In today’s Gospel we find the words of Jesus that are said right before we receive Holy Communion: “Peace I leave with you; my peace I give to you.”

Despite living in a toxic world, we must reach into our souls and find the peace of Christ who dwells in us. This peace is what allows us to not be afraid in the face of so much that opposes our Christian sensibility.

The peace of Christ is, as St. Augustine said, “serenity of mind, tranquility of soul, simplicity of heart, a bond of love, and a union of charity.” In fact, St. Paul said, “Christ is our peace.” To know and believe in Jesus is to be assured that our future is already secured, despite the trials and tribulations of this life.
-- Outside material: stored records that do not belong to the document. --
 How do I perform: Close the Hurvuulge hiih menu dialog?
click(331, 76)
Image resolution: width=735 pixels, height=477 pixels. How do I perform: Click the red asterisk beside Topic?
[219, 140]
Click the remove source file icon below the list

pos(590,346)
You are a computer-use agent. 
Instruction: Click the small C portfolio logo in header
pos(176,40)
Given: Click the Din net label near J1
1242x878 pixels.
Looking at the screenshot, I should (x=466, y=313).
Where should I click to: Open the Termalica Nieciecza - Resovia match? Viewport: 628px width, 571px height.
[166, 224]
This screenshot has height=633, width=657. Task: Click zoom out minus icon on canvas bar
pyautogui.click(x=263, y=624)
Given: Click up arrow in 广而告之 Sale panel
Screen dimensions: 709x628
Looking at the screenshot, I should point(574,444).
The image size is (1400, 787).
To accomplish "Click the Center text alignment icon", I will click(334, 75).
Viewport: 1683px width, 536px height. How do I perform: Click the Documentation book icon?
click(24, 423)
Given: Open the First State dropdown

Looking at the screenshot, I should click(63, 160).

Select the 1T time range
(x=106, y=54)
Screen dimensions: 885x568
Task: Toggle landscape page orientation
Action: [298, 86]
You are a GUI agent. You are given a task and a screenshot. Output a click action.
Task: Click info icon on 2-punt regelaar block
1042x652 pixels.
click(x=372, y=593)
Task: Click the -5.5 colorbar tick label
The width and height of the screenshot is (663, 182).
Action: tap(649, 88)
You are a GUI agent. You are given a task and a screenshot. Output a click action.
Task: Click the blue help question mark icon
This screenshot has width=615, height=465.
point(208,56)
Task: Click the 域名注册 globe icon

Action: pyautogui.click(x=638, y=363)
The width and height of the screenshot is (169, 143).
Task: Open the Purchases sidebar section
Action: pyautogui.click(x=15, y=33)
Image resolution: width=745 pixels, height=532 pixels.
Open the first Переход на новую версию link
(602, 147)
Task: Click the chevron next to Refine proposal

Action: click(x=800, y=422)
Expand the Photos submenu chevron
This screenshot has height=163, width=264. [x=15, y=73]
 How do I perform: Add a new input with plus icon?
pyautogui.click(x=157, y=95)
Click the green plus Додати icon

Pope Paul VI, linked peace to justice, with justice being found in a right relationship with God and a right relationship with our fellow human beings. In 1971 the pontiff said it this way: “True peace must be founded upon justice, upon a sense of the untouchable dignity of man, upon the recognition of an indelible and happy equality between men, upon the basic principle of human brotherhood, that is, of the respect and true love due to each man, because he is man.”

Until we recognize that all persons, no matter what stage they are in this life, from conception to death and in between, whether black or white, male or female, leaning left or leaning right have an inherent dignity, we will continue to believe that one person has the right to destroy, denounce, and debase another human life.

Let us find the peace of Christ within us so that we can share his peace with one another. Then, the act of sharing peace before we receive Holy Communion at Mass will not stop there. Rather, we will desire to share what we have come to know when we walk back into the world: Christ, our peace.